A neat analogy to help understand these terms is a water hose. The voltage is equivalent to the water pressure, the current is equivalent to the flow rate, and the resistance is like the hose size. 

For example, if you are using your hose to water the lawn, you can spray the water further away by increasing the water pressure and consequently the flow rate of the water.  There is a direct relationship between pressure, flow, and the hose diameter.

In a similar way, voltage, current, and resistance are related to each other by an electrical engineering formula called Ohm’s law.

V= I x R

Another important relationship defines electric power which is measured in watts. In an electrical system power (P) is equal to the voltage multiplied by the current.

P = VI

We can use this formula to calculate the current required by the load.  If the camera requires 10 Watts (P) and it also uses 12 VDC, then the current can be calculated:

I = P/V

I= 10 watts / 12 V = 0.833 Amps

The Voltage Drop

Voltage drop is the reduction in voltage in an electrical circuit between the source and load.  It is caused by current flowing through the wire which has some resistance.

The DC resistance of the conductor depends upon the conductor’s length, cross-sectional area, type of material, and temperature.

Wire Voltage Drop
Wire Voltage Drop

The local voltages along a long line decrease gradually from the source to the load.

If the voltage between the conductor and a fixed reference point is measured at many points along the conductor, the measured voltage will decrease gradually toward the load. As the current passes through a longer and longer conductor, more and more of the voltage is “lost” (unavailable to the load).  This is due to the voltage drop developed across the resistance of the conductor. In the diagram above the voltage drop along the conductor is represented by the shaded area. The local voltages along the line decrease gradually from the source to the load. If the load current increases, the voltage drop in the supply conductor also increases. Voltage drop exists in both supply and return wires of a circuit.

We can calculate the voltage at the load when we know the power used by the device and the source voltage.  Take a look at the following diagram.  This is a simplification of the total system that includes the resistance of the wire, the load, and the source.
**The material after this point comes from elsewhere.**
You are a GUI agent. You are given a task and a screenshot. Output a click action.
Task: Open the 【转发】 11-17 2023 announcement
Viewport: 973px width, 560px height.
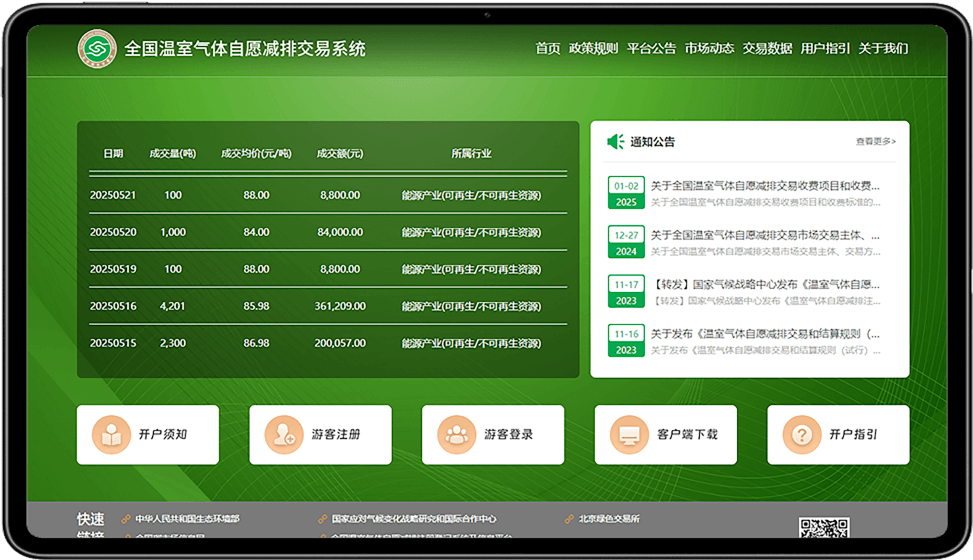pyautogui.click(x=765, y=285)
voltage resistance diagram
Voltage resistance circuit diagram

R1 is the resistance of the wire.  R2 is the resistance of the load. V is the Source voltage.  You can calculate the voltage drop at the end of the wire if you know the resistance of the wire and the current expected.

The value of R1 can be found in a table that lists the resistance per foot (or meter) for specific gauge wire.  You can find these tables on the web. For example, look at http://www.bulkwire.com/wireresistance.asp.  This chart is for DC (direct current). The values are slightly different for AC (alternating current), so make sure you use the right chart for your calculations.

An Example of the Calculation

Now let’s do a sample calculation.  Let’s use the camera that requires 12 VDC and uses 10 watts. We determined that it requires 0.833 amps.  Using Ohm’s law we can calculate the resistance of a camera.

R = V / I

R = 12 VDC / 0.833 amps = 14.4 ohms.

So this means R2 in our diagram equals 14.4 ohms.

Next, let’s use the table to determine the resistance of the wire.  Let’s assume that we have a wire run of 500 ft. and we decide to use 18 gauge wire. Looking at the chart the wire has a drop of 6.5227 per 1000 ft.  Since we only want to go 500 ft. we get:

R1 = 6.5227 / 2 = 3.26 ohms

Now we can determine the voltage at the load R2.  To do this we calculate the current through the circuit:

I = V / (R1 +R2) = 12 / (3.26 +14.4) = 0.68 amps

Finally, we calculate the voltage across the load (the camera). Note many cameras will operate at 10% less than the nominal voltage.  So if we have a camera that requires a nominal 12 VDC, it will operate correctly if the voltage is 10.8 volts.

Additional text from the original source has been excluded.